La relación entre ciencia y valores ha emergido como área central en la filosofía de la ciencia contemporánea, superando la vieja dicotomía entre contexto de descubrimiento (supuestamente influido por valores subjetivos) y contexto de justificación (donde solo contarían razones objetivas). Filósofas como Helen Longino y Heather Douglas han argumentado que los valores no solo son inevitables en la ciencia, sino que algunos – como la precisión, la honestidad intelectual y la relevancia social – son constitutivos de la buena práctica científica. La cuestión no es eliminar todos los valores (imposible y no deseable) sino distinguir entre aquellos que promueven la investigación rigurosa y aquellos que la distorsionan, como prejuicios ideológicos o intereses comerciales no declarados. Esta perspectiva es especialmente relevante en campos como la investigación médica, donde conflictos de interés pueden afectar qué estudios se publican o cómo se interpretan resultados, o en ciencias ambientales, donde la urgencia de ciertos problemas puede priorizar algunas líneas de investigación sobre otras.

La epistemología feminista de la ciencia, desarrollada por Sandra Harding, Evelyn Fox Keller y otras, ha enriquecido estos debates mostrando cómo el androcentrismo y otros sesgos han moldeado históricamente qué preguntas se consideran científicamente importantes, qué métodos se privilegian e incluso qué se reconoce como dato válido. Estos análisis no implican rechazar la objetividad científica, sino redefinirla como algo que se logra mediante la crítica sistemática a supuestos no examinados y la inclusión de perspectivas diversas, no mediante la pretendida neutralidad del investigador. Estudios de caso como la investigación sobre diferencias sexuales en primates o el desarrollo de modelos climáticos muestran cómo la atención a valores epistémicos y sociales puede mejorar – no comprometer – la calidad de la investigación. Al mismo tiempo, estos enfoques plantean preguntas difíciles sobre cómo equilibrar el compromiso social con la autonomía científica, y cómo evitar que la crítica legítima a sesgos específicos se convierta en un relativismo generalizado que niegue cualquier estándar de evaluación intersubjetiva.

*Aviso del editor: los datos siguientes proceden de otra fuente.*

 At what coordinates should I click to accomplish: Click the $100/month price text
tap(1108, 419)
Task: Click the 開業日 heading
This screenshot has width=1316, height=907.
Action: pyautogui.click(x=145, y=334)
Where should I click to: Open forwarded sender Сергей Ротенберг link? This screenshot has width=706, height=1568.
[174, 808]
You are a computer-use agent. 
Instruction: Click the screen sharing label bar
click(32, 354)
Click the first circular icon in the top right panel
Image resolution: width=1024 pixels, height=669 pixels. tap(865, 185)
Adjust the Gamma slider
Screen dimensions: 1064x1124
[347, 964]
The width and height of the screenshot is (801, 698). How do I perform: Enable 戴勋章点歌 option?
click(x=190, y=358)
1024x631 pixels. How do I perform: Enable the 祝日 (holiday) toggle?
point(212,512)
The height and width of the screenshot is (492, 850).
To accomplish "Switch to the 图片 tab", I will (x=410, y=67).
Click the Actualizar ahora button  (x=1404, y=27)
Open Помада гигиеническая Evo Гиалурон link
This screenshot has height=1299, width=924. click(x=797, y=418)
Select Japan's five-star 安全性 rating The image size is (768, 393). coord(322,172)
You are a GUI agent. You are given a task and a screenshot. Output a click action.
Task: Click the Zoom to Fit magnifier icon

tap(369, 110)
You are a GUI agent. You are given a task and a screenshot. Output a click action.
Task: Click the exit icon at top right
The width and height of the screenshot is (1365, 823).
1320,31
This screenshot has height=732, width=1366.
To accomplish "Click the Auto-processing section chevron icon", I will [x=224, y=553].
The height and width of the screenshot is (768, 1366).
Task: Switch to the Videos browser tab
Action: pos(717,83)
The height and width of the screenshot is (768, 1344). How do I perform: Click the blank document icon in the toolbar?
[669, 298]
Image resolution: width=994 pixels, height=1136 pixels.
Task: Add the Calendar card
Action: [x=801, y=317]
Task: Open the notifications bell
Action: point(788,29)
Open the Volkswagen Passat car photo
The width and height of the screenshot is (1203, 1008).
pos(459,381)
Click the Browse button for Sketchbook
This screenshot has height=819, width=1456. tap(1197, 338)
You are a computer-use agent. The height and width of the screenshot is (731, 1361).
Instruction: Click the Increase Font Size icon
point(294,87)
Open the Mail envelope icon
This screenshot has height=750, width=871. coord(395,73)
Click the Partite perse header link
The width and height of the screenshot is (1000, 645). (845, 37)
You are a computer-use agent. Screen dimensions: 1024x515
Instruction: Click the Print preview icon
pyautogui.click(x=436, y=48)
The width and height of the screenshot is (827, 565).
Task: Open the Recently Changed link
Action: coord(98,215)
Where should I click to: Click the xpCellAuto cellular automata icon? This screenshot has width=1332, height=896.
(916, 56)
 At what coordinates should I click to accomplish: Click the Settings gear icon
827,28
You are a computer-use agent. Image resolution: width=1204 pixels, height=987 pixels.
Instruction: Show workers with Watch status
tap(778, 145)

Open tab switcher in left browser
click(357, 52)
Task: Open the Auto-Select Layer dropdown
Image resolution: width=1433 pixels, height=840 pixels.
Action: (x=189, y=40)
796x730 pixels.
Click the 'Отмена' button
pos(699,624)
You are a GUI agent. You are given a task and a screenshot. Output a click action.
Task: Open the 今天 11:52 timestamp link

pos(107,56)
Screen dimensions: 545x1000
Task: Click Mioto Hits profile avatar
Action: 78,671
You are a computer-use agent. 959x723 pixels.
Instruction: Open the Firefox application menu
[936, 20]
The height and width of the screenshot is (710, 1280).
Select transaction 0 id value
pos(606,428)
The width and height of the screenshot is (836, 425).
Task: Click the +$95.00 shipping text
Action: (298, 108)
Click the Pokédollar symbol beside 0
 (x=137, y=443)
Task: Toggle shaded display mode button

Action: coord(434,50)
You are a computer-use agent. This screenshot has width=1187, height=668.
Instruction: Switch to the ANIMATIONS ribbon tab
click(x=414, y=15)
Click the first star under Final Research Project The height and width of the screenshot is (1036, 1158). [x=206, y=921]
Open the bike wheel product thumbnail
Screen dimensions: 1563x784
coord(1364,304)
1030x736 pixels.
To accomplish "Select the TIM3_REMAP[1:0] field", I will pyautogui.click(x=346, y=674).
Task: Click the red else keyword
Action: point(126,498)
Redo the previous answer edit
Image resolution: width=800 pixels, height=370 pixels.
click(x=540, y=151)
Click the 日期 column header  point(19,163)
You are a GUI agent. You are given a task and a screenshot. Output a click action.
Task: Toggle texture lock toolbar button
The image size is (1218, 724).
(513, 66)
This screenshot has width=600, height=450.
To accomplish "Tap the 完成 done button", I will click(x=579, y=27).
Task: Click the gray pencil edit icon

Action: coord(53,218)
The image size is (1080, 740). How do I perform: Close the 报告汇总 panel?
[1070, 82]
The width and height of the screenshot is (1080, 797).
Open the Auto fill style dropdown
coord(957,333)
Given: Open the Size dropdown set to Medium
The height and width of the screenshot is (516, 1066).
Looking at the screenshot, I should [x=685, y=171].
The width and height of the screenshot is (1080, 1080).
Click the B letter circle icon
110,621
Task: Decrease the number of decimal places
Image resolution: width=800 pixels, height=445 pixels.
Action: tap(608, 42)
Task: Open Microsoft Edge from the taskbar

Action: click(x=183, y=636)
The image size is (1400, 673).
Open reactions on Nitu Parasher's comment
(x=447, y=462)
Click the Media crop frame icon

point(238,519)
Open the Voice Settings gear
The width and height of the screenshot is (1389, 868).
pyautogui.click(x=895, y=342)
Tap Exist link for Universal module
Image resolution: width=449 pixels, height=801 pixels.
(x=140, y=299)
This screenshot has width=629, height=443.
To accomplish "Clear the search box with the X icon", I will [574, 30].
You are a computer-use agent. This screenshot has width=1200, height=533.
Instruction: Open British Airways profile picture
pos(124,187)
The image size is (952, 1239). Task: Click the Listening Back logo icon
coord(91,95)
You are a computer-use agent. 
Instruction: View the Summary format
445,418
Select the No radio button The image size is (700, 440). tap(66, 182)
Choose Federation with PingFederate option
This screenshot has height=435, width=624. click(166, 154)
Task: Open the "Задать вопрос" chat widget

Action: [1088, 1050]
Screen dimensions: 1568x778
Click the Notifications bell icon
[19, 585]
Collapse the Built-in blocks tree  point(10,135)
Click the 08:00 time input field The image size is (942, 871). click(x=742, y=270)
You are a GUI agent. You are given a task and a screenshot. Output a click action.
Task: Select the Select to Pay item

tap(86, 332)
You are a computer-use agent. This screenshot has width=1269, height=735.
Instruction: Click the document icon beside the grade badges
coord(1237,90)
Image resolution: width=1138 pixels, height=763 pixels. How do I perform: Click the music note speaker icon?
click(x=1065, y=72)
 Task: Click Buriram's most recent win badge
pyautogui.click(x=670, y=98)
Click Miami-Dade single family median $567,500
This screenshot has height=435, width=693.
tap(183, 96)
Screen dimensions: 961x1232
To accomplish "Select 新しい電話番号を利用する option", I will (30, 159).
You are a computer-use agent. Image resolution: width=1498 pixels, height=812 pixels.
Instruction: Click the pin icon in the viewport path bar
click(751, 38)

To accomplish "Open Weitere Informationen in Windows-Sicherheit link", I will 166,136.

Los desafíos más urgentes para la filosofía de la ciencia en el siglo XXI provienen de la creciente complejidad e impacto social de la investigación científica. La ciencia posnormal, que trata problemas donde los hechos son inciertos, los valores en disputa, los riesgos altos y las decisiones urgentes (como el cambio climático o las pandemias), requiere nuevos modelos de interfaz entre ciencia, política y sociedad. La filosofía de la ciencia tiene un papel crucial que jugar en desarrollar marcos para la deliberación pública informada, la evaluación de incertidumbres y la gobernanza de tecnologías emergentes como la inteligencia artificial o la edición genética. Al mismo tiempo, debe seguir reflexionando sobre fundamentos conceptuales de teorías científicas de vanguardia, desde la cosmología hasta las neurociencias, donde preguntas filosóficas tradicionales sobre causalidad, reducción o la naturaleza de la conciencia resurgen en nuevos contextos. La filosofía de la ciencia así concebida no es un mero análisis secundario de resultados científicos establecidos, sino un compañero indispensable en la aventura de comprender el mundo y nuestro lugar en él.